**Problem to solve**.
An exact copy, beginning at the line containing "Screen dimensions: 356x633" and ending at the final line of the records that follow, is the answer; it has no pictures and no other text.

**Records supplied**.

▼

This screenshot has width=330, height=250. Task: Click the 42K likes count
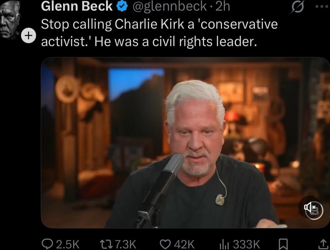(184, 244)
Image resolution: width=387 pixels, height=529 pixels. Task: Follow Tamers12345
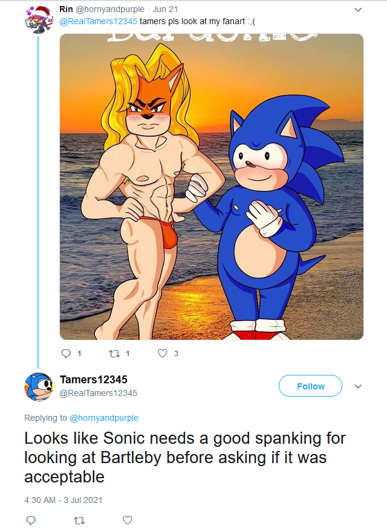click(310, 386)
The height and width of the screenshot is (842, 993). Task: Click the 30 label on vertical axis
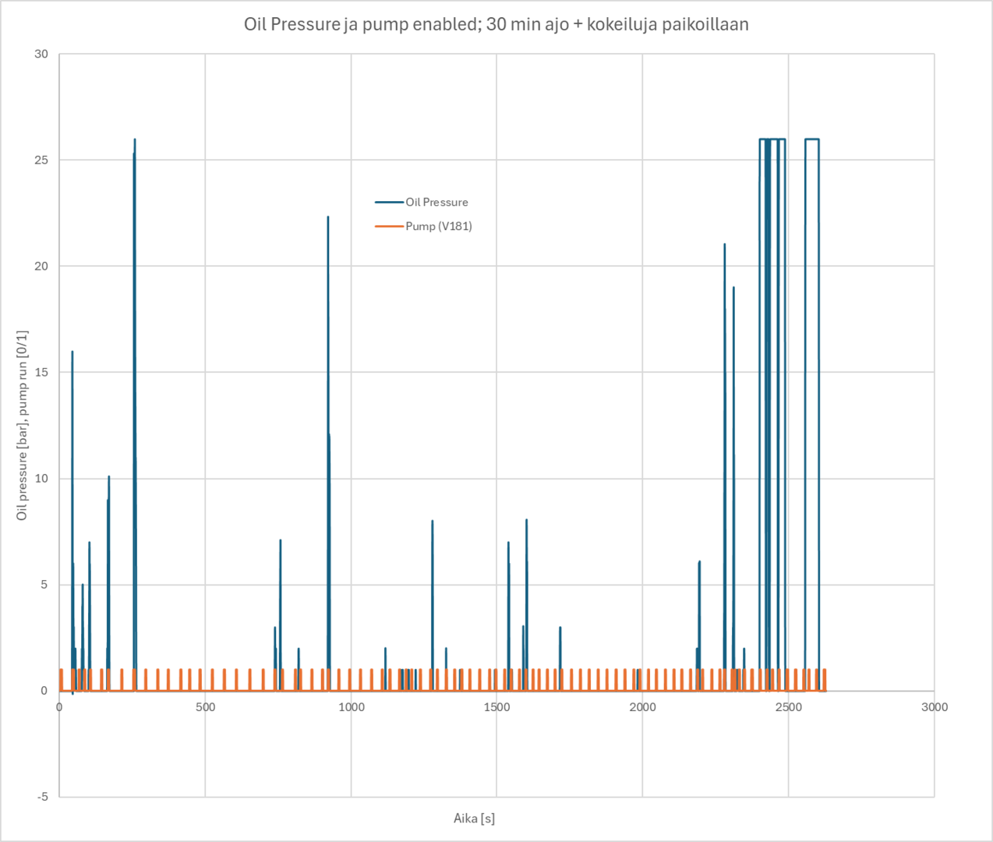click(x=41, y=54)
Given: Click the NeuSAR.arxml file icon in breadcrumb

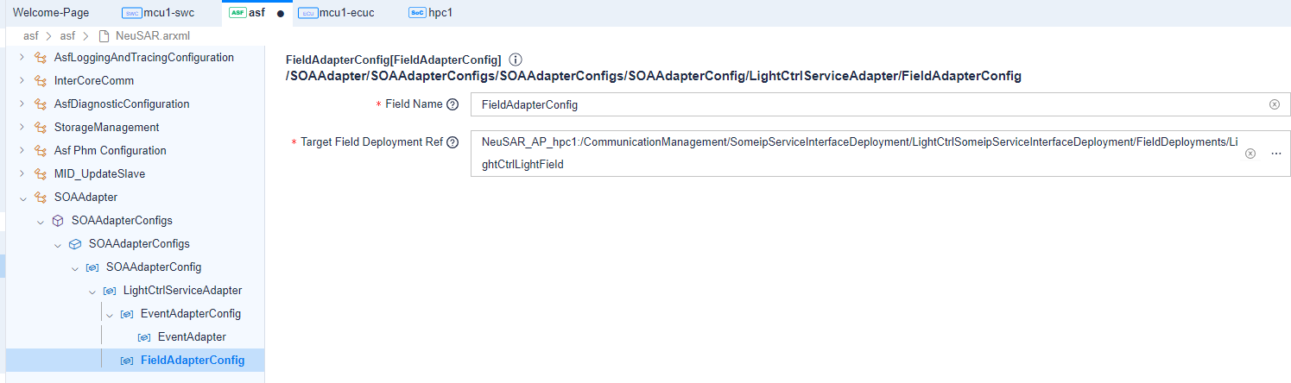Looking at the screenshot, I should [x=104, y=35].
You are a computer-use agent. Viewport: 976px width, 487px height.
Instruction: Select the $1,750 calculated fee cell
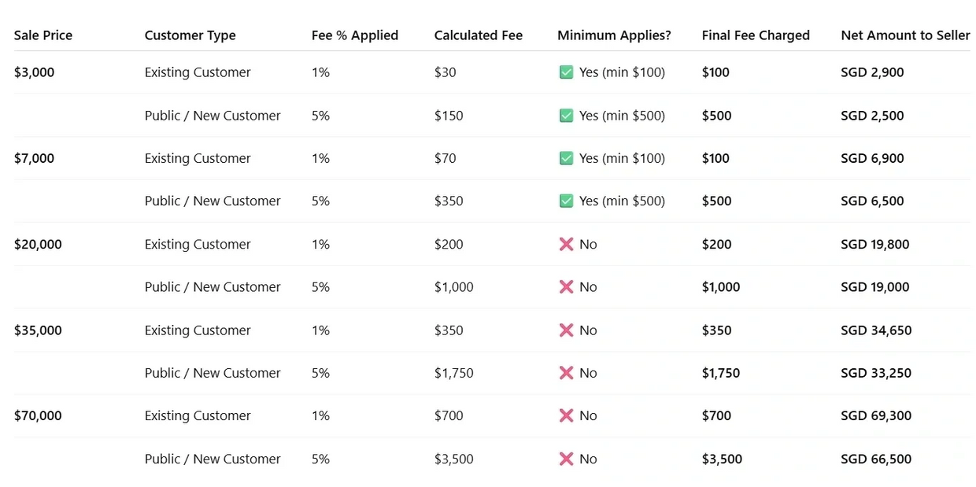(x=454, y=373)
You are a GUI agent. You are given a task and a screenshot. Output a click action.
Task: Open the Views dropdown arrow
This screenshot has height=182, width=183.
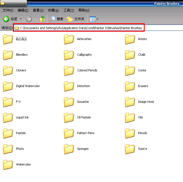point(97,19)
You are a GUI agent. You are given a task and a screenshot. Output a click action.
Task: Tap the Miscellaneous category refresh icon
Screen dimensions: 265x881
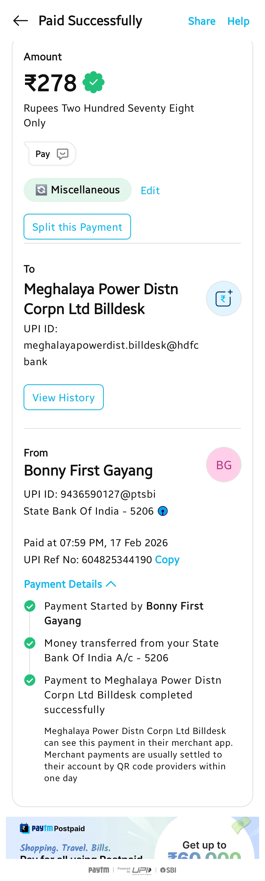point(41,190)
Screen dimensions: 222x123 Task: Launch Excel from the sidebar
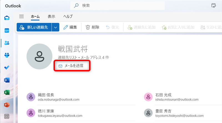click(x=7, y=92)
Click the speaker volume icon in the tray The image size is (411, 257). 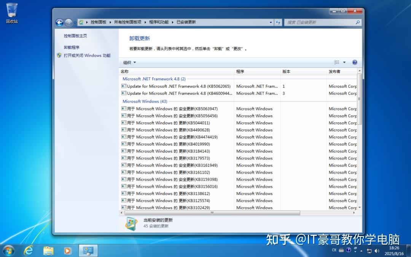click(377, 251)

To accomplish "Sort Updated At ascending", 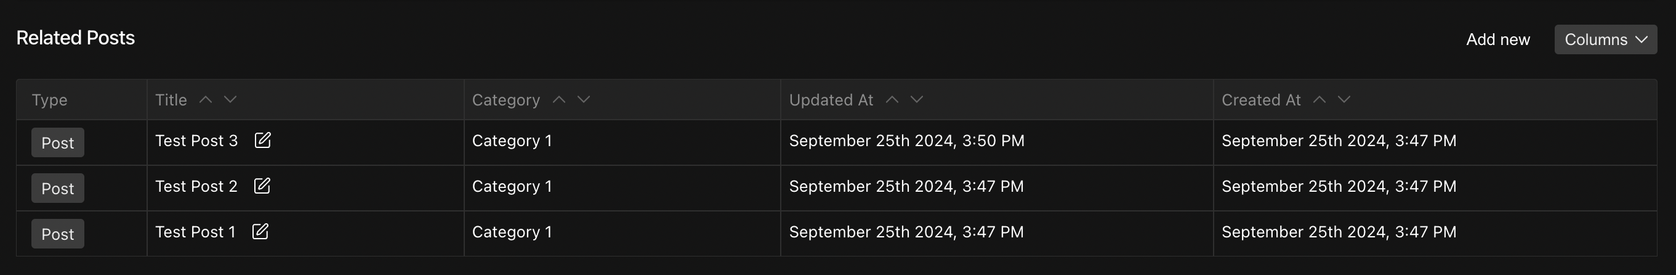I will click(x=892, y=99).
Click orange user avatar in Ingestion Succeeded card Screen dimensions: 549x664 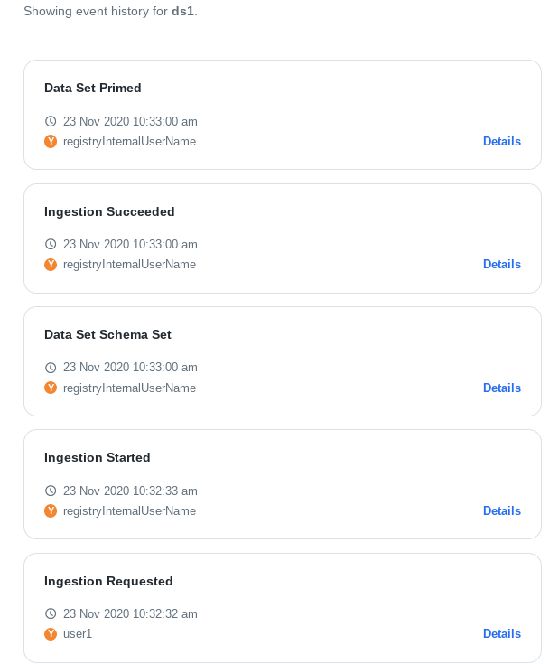(x=51, y=265)
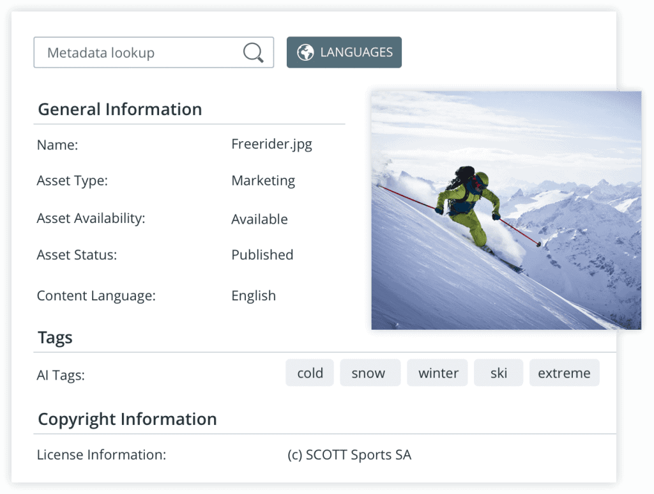
Task: Expand the Tags section heading
Action: (55, 337)
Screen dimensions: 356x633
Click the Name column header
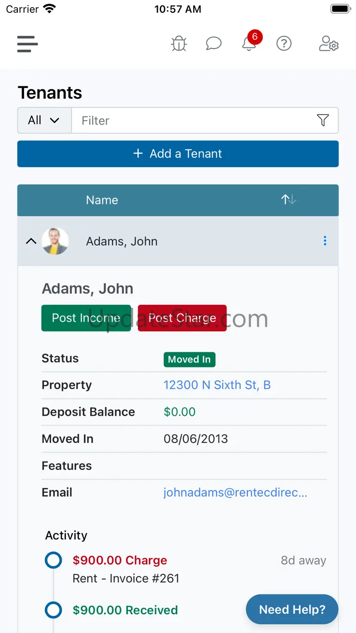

▲

**Output**.
Screen dimensions: 356x633
Click the Name column header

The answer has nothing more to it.